Aslında sokak aralarında, duvar kenarlarında evsiz barksızların kaldıkları eğreti çadırlara alışkındır da Parisliler, tam Strasbourg St Denis metrosunun başında, birinci kemerin altında bu çadırı görenler şaşkınlıktan kendilerini alamıyorlar.
Neyin nesiymiş bu çadır diye yaklaşınşa hemen oracıkta, bir imza masasının başında, sımsıcak gülümsemesi ve bitmez tükenmezmiş gibi gelen enerjisiyle genç bir kadın, Zehra çıkıyor karşınıza; Zehra Kurtay.
Hem gazeteci hem de devrimci bir aktivist Zehra.
Üçü Kurtuluş ve Mücadele dergilerindeki gazetecilik faaliyetleri olmak üzere dört defa gözaltına alınıp sorgulanmış ülkesinde. Toplam 7 yıllık bir cezaevi yaşamı bırakmış yurt dışına çıkmak zorunda kaldığında arkasında.
Sadece cezaevi mi? Aynı zamanda 2000 Ölüm Orucu Direnişçisi de Zehra. Ümraniye Cezaevinde 185 gün açlığa yatmış. Üstelik de zorla müdahale sırasında sakat kaldığı içi sağlık
sorunları nedeniyle tedavi amaçlı bırakılanlardan biri.
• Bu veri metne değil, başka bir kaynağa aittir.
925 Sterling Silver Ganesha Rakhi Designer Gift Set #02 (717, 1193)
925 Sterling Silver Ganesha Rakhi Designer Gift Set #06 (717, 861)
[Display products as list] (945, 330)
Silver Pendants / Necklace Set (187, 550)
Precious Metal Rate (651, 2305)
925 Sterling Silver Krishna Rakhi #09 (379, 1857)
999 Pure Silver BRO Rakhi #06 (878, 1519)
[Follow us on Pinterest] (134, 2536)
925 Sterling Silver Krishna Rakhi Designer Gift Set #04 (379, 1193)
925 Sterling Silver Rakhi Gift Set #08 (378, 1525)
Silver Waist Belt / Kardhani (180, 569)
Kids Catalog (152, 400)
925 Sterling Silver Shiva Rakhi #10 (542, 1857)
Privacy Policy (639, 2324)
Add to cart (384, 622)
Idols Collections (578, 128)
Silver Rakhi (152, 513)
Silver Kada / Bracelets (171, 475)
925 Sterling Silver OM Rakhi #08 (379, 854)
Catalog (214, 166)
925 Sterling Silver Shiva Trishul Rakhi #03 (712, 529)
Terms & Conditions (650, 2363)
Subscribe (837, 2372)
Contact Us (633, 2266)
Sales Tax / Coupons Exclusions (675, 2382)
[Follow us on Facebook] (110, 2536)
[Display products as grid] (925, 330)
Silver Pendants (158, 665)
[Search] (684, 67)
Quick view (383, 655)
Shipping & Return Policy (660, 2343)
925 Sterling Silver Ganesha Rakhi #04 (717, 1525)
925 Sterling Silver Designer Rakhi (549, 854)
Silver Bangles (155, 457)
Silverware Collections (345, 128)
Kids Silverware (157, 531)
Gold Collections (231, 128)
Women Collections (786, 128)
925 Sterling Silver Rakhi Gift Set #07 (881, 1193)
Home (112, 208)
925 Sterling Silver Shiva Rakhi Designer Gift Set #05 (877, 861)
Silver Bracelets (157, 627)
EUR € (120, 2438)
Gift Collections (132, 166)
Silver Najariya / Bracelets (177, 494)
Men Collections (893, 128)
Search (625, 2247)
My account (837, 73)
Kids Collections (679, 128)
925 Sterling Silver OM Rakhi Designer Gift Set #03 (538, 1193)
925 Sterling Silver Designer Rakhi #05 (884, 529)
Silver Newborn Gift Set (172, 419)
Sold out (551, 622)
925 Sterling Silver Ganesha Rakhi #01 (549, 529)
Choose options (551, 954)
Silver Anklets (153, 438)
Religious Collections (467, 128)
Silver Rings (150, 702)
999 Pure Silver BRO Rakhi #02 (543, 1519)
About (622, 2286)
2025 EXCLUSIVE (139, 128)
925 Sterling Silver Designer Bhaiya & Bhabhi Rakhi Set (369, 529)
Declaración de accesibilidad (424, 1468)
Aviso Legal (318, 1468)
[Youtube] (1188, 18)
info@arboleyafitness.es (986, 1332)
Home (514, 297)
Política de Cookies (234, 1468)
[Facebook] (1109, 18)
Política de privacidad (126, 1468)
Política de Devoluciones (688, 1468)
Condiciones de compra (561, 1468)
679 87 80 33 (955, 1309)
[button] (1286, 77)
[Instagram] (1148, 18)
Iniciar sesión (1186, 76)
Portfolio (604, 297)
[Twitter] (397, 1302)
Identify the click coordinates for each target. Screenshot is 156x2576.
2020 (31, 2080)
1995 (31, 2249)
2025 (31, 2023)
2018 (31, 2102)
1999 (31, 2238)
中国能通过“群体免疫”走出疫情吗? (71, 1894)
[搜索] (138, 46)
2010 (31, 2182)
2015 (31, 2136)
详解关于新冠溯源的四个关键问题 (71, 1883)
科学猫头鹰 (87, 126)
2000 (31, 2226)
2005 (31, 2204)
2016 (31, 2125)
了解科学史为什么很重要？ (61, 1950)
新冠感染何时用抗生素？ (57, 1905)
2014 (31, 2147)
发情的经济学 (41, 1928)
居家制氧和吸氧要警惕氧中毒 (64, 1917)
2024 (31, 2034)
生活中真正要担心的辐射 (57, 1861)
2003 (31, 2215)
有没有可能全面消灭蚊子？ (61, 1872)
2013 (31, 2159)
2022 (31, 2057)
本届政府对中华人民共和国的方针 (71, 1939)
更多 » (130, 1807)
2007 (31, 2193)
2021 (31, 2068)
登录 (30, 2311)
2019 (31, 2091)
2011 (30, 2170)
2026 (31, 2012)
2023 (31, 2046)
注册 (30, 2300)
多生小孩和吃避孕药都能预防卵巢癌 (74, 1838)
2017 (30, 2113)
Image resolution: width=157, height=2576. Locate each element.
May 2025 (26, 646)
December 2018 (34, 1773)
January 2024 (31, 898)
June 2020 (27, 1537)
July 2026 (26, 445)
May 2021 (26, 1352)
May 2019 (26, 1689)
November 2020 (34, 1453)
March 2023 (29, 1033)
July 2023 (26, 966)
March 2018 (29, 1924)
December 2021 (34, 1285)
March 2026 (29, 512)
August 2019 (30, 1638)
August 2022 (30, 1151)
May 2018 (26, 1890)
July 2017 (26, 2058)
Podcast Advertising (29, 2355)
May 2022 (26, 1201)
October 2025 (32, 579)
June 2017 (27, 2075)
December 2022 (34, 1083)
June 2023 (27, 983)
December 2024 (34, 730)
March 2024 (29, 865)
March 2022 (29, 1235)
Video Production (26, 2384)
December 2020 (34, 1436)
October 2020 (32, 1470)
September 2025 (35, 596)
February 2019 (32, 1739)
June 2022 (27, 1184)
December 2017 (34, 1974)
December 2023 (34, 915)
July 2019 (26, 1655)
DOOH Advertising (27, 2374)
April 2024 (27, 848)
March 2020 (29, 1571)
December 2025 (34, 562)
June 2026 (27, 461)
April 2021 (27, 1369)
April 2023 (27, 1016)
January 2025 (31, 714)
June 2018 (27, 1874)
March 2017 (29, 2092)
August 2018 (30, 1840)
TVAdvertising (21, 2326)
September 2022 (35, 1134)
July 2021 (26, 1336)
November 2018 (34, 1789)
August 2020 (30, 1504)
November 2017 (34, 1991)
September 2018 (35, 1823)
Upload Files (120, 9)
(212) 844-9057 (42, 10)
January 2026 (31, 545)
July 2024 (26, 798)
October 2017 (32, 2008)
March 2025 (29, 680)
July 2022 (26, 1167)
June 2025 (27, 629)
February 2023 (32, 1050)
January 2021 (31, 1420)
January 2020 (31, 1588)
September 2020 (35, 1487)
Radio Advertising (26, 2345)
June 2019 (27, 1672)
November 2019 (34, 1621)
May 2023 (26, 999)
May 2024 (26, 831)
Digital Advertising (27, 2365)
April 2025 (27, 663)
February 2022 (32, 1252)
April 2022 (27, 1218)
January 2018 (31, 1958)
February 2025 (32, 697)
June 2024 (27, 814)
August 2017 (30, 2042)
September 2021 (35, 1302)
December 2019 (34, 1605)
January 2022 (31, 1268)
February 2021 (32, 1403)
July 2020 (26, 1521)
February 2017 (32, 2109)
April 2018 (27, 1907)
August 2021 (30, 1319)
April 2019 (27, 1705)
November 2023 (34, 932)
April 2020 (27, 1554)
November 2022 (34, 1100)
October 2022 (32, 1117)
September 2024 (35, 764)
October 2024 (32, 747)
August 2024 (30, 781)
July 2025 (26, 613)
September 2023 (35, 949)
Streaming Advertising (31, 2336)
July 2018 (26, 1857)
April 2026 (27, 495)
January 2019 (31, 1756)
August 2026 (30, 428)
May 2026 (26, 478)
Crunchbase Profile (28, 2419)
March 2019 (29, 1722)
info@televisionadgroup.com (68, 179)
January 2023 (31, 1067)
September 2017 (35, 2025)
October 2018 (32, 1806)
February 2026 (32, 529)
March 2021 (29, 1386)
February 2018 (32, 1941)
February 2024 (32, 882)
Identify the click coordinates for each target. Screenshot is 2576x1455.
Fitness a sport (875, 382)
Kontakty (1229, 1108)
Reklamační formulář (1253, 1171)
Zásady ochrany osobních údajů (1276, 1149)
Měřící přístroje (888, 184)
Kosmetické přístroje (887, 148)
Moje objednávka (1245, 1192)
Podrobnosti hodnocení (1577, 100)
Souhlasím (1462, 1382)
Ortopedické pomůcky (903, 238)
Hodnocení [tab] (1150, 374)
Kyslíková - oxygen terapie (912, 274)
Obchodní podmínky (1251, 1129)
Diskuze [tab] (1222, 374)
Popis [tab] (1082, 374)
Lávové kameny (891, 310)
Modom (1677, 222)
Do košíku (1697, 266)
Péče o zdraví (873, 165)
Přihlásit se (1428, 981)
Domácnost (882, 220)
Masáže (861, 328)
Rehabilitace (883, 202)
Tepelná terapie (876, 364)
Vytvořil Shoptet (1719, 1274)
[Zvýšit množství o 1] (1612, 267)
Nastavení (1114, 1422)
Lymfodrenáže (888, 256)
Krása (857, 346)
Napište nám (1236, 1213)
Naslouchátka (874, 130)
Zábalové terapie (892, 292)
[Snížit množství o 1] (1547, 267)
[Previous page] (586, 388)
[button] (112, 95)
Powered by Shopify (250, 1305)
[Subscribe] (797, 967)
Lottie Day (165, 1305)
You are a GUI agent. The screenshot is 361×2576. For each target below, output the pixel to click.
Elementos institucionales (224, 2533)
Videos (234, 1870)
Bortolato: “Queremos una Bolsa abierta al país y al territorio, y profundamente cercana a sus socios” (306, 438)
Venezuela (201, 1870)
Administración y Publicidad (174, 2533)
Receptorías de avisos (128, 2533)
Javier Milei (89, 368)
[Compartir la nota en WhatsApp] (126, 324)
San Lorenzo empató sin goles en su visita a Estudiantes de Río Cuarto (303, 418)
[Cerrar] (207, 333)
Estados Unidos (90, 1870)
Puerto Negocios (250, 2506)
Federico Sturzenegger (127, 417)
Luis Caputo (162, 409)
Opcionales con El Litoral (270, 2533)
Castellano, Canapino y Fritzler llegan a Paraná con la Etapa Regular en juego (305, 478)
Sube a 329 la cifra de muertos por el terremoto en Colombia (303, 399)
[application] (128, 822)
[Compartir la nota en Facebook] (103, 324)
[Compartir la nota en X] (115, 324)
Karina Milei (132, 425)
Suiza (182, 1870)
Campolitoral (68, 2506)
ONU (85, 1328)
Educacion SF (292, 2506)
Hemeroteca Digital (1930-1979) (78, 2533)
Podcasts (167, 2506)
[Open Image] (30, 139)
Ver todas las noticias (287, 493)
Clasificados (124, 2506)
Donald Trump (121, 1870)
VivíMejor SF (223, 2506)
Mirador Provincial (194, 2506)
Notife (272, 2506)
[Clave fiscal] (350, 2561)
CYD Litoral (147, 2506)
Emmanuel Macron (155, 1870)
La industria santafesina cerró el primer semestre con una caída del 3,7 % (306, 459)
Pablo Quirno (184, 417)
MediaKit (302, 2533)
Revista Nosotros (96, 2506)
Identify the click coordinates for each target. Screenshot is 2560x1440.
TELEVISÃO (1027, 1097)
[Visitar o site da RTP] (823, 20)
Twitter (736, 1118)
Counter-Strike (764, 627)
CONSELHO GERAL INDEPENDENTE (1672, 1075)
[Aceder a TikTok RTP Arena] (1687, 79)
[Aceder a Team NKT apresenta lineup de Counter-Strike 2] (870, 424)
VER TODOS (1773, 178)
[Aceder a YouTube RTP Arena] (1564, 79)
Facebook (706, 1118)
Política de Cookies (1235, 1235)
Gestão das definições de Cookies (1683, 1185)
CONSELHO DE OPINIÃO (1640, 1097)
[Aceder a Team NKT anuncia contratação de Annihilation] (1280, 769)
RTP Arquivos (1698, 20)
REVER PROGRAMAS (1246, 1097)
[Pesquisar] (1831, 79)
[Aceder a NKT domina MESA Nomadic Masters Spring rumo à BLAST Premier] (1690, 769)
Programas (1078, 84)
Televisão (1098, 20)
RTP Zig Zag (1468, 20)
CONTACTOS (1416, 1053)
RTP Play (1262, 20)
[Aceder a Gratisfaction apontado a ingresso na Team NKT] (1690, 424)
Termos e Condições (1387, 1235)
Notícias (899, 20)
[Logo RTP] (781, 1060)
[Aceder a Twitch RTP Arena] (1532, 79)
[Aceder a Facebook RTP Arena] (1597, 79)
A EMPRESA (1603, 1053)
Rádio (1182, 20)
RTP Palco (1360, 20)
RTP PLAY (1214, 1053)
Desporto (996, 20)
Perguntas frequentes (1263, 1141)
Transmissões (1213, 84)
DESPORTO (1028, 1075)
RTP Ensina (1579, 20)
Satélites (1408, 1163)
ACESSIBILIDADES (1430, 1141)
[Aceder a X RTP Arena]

Tedavisi bitmeden yeniden cezaevine gönderilmek istendiği için mecburen yurt dışına çıkarak Fransa’ya geliyor, kısa sürede oturum sorununu çözerek hem tedavisine hem de faaliyetlerine burada devam ediyor.
Ancak burada da baskılar yakasını bırakmıyor, yürüttüğü demokratik faaliyet terör kapsamına sokularak, 2012 Yılında tutuklanıyor ve tam dört yıl boyunca, tek kişilik bir hücrede kalacağı Fleurie cezaevine konuluyor.
Cezaevi çıkışı bildik hikaye işte; var olan oturumunun iptali, gözaltı, kampa kapatma, Türkiye’ye iade.

Avukatlarının ve dostlarının çabasıyla Türkiye’ye iade son anda engelleniyor ama yasal hakkı olan oturma hakkı elinde alınıyor.
Hiçbir yasal dayanığı olmamasına rağmen şimdi deTürkiye yerine sömürgelerden birine gönderilmek isteniyor Zehra Kurtay.
O nedenle 3 Temmuz günü bu meydana kurmuş direniş çadırını.
O kadar alışkın ki direnmeye o.
Bir görseniz sanki hep bu iş için yaratılmış gibi.
Bir solukta, öylesine, sıradan bir şeyden bahseder gibi anlatıveriyor mücadele dolu yaşam hikayesini.
Önüne koyduğu masada topluyor destek imzalarını.
Sadece oturum hakkının geri verilmesini ve üçüncü bir ülkeye gönderilme kararının iptalinden başka bir şey istemiyor o.
O kadar ilgi çekiyor ki o çadırı ve masası.
Hele de çadırın önüne astığı “Oturum Hakkı İçin Açlık Grevindeyim” pankartı.
Ben orada iken yoldan geçmekte olan dört kişi gelip attı destek imzalarını. İmzaya mı ihtiyacınız var diye sorarak hem de.
Yolunuz düşerse bir uğrayıverin sizler de Paris’in göbeğindeki bu direniş çadırına.
Hem 53 Yaşındaki boyun eğmez bir kadınla tanışmış olursunuz hem de bir imza verip haklı mücadeleye desteklerinizi sunarsınız.